Sylvain Tesson et le Printemps des poètes

Loin de moi l’idée de relancer la polémique, mais avec mon habitude de défendre la veuve et l’orphelin, j’ai eu envie de donner la parole à Sylvain Tesson (magistralement interprété par Jean Dujardin dans le film « Sur les chemins noirs », du titre éponyme). Plusieurs auteurs ont taxé d’« imposture » ses récits de voyages, dénonçant ces nouveaux explorateurs comme autant d’écrivaillons de poncifs aventuriers. Je trouve cela très violent. On lui reproche surtout ses « tendances réactionnaires » le cataloguant dans la littérature de droite, voire d’extrême droite. On lui reproche aussi son manque d’authenticité, sous-entendu c’est un bourgeois qui joue à l’explorateur avec pas mal de moyens et sans prendre le moindre risque. Ses opinions politiques ne m’intéressent pas, tout du moins en tant qu’écrivain. Une randonnée est l’occasion de réflexions que l’auteur propose à notre propre jugement, libre à nous de ne pas y adhérer.

J’ai toujours adoré Bernard Clavel, René Barjavel et Pierre Magnan, qui sont aussi réputés pour être « réacs ». Et que dire de Céline ou Giono (qui a même été accusé d’être collabo) ? Ce qui me touche, c’est la volonté dont il a fait preuve en partant à pied à travers la France après avoir subi tant d’opérations chirurgicales, en traînant un corps en mille morceaux et également son courage pour l’écrire, car ce n’est pas donné à tout le monde de savoir se raconter et parler de soi. Surtout lorsqu’il s’agit d’une expérience idiote comme tomber, complètement ivre, d’une terrasse d’immeuble !!

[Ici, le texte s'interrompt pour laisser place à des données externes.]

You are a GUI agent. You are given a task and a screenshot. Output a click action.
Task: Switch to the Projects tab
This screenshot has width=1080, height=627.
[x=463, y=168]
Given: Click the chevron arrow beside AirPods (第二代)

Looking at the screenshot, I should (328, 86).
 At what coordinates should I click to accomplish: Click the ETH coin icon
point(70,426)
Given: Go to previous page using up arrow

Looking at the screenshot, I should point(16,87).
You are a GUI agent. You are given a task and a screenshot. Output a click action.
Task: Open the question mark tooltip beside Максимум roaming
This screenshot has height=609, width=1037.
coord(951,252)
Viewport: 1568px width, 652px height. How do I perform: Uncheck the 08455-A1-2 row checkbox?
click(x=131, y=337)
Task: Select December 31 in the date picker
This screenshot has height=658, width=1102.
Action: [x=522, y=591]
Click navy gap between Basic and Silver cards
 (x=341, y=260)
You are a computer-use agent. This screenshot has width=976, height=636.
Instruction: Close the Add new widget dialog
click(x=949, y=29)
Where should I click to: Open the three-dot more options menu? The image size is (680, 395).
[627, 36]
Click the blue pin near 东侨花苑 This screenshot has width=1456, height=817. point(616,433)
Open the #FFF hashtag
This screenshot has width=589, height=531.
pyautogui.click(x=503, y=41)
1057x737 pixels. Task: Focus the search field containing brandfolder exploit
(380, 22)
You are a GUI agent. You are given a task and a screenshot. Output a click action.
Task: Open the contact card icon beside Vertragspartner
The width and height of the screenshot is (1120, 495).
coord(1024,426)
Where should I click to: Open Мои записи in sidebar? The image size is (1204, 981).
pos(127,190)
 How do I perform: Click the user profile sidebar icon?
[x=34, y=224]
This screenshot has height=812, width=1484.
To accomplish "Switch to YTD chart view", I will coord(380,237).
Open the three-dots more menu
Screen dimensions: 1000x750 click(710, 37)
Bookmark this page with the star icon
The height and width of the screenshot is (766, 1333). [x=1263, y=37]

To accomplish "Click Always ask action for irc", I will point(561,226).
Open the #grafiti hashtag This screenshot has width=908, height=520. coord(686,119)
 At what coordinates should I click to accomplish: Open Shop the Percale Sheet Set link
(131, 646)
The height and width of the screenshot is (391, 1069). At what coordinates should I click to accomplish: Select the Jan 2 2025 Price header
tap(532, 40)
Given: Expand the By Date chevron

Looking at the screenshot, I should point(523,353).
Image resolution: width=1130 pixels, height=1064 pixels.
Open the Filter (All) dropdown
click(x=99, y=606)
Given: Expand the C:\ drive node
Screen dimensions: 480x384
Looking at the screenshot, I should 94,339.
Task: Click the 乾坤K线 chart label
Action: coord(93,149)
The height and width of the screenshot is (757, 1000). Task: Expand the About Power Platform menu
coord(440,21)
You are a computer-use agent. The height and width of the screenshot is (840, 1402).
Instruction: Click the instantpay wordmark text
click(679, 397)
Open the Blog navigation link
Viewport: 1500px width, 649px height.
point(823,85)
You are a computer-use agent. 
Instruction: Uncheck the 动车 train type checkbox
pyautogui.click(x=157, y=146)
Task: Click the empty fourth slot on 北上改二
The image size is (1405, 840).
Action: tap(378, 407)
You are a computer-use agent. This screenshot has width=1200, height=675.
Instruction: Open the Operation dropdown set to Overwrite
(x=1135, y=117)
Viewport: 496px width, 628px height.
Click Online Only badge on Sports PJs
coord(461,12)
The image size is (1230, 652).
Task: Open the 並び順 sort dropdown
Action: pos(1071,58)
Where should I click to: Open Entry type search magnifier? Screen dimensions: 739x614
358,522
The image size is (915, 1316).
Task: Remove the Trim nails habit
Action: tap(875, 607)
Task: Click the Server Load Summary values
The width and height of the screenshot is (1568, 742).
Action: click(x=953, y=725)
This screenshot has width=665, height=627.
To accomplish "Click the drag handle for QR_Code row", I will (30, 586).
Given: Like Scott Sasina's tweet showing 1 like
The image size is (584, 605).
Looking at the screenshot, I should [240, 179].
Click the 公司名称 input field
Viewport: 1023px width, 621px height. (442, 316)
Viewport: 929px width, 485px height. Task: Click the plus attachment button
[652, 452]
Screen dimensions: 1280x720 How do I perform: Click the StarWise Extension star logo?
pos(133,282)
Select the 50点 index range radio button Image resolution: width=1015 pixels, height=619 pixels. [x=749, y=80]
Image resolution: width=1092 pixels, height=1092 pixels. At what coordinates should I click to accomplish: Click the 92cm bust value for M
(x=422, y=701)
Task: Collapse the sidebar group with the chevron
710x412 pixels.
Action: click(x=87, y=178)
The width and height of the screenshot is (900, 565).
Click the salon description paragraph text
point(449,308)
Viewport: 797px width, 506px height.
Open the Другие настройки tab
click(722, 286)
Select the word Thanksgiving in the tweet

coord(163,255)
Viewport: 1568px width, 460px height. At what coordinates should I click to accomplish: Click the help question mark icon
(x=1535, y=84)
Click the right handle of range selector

Je résume l’affaire pour ceux qui ne la connaissent pas : récemment ( janvier 2024), une tribune publiée dans Libération a rassemblé 2000 signataires, -poète(esse)s, éditeurs (trices) libraires, et acteurs (trices)-  qui se sont opposés à la nomination de Sylvain Tesson comme parrain de l'édition 2024 du Printemps des poètes. L'écrivain y est décrit comme une « icône réactionnaire » qui viendrait « renforcer la banalisation et la normalisation de l’extrême droite dans les sphères politique, culturelle, et dans l’ensemble de la société ». Heureusement, le créateur du Printemps des poètes, et ancien ministre de la culture, Jack Lang, a vivement dénoncé cette accusation et estime qu'un « tel crétinisme est une insulte à la poésie ». La nouvelle ministre de la Culture Rachida Dati, a également soutenu l'écrivain. Même des personnalités de gauche ont pris sa défense, amenant Sophie Nauleau, la directrice artistique du Printemps des poètes à la démission.

Sa prose est d’un style simple, certes, mais elle peut ainsi toucher tout le monde ; et son vocabulaire fourni, son érudition, et certaines expressions, même si elles semblent éculées pour certains,  interpellent et émeuvent : « Alors, on rentre chez soi débarrassé de l'insecte qui vous mordait le cœur, lavé de toute peine, remis debout ». Il nous gratifie aussi de quelques traits d’humour assez pertinents pour quelqu’un qui a frôlé la mort de très près (ou peut-être grâce à cela) : « Certains hommes espéraient entrer dans l'Histoire. Nous étions quelques-uns à préférer disparaître dans la géographie », ou "La marche était une pêche à la ligne : les heures passaient et soudain une touche se faisait sentir, peut-être une prise ? Une pensée avait mordu ! "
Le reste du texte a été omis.